Em teste da OCDE, a proficiência em ler e escrever teve melhoras significativas em apenas dois países (Finlândia e Dinamarca), permaneceu estável em 14 e teve pioras significativas em 11
Por Sarah O’Connor – Valor/Financial Times – 27/12/2024
“A inteligência humana”, escreveu certa vez o crítico cultural Neil Postman, “está entre as coisas mais frágeis na natureza”. Não é preciso muito para distraí-la, suprimi-la ou mesmo aniquilá-la”.

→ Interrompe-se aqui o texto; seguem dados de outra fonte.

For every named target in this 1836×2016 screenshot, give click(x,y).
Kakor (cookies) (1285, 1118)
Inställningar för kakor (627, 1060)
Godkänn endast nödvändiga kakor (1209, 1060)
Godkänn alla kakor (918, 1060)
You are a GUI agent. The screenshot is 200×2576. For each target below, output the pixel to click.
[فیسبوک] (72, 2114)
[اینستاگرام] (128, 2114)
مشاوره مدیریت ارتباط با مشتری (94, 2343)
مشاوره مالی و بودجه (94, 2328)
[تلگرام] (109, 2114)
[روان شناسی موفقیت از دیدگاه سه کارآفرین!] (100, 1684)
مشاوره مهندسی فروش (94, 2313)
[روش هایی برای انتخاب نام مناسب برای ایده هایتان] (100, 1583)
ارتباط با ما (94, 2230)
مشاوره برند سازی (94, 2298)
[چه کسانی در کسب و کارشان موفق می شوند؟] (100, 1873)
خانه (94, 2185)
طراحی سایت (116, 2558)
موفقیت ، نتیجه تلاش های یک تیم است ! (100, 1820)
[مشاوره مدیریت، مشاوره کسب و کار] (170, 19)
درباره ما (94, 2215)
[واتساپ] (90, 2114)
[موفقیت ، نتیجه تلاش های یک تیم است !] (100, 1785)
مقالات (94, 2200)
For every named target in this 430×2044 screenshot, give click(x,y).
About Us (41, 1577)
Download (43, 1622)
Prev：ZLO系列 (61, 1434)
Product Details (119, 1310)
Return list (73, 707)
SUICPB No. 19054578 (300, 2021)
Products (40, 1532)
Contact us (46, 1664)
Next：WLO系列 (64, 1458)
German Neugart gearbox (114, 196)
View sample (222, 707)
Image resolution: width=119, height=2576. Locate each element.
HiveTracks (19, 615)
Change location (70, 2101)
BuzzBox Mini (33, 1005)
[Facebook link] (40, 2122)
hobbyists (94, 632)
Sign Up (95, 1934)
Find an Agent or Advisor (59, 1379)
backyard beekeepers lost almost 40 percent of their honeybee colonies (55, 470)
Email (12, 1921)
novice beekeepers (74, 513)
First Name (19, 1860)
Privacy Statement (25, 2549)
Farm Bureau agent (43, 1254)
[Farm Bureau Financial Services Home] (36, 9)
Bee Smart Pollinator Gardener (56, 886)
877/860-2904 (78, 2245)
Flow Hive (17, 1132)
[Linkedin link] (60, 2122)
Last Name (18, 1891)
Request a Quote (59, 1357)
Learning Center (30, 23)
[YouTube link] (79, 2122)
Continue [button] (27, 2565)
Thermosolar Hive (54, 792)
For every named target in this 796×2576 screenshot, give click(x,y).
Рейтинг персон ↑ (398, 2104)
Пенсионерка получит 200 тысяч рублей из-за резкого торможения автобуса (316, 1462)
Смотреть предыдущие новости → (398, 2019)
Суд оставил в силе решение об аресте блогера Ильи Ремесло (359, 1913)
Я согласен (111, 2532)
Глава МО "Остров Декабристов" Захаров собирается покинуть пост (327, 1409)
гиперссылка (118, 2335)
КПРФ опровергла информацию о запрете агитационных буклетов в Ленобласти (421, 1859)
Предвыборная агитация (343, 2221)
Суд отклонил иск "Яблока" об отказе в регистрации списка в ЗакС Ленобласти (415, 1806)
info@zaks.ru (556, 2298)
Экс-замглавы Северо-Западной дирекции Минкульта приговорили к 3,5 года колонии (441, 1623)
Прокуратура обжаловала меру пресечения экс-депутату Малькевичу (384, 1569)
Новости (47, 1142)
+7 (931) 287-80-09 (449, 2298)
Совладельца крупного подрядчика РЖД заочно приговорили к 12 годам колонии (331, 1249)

O ano era 1988, um ex-ator de Hollywood ocupava a Casa Branca e Postman estava preocupado com a ascendência das imagens sobre as palavras nos meios de comunicação, na cultura e na política dos Estados Unidos. A televisão “condiciona nossas mentes a captar o mundo por meio de imagens fragmentadas e força outros meios de comunicação a se orientarem nessa direção”, argumentou em um ensaio de seu livro “Conscientious Objections”. “Uma cultura não precisa forçar a fuga de acadêmicos para deixá-los impotentes. Uma cultura não precisa queimar livros para assegurar que não sejam lidos […] Há outros modos de alcançar a estupidez”.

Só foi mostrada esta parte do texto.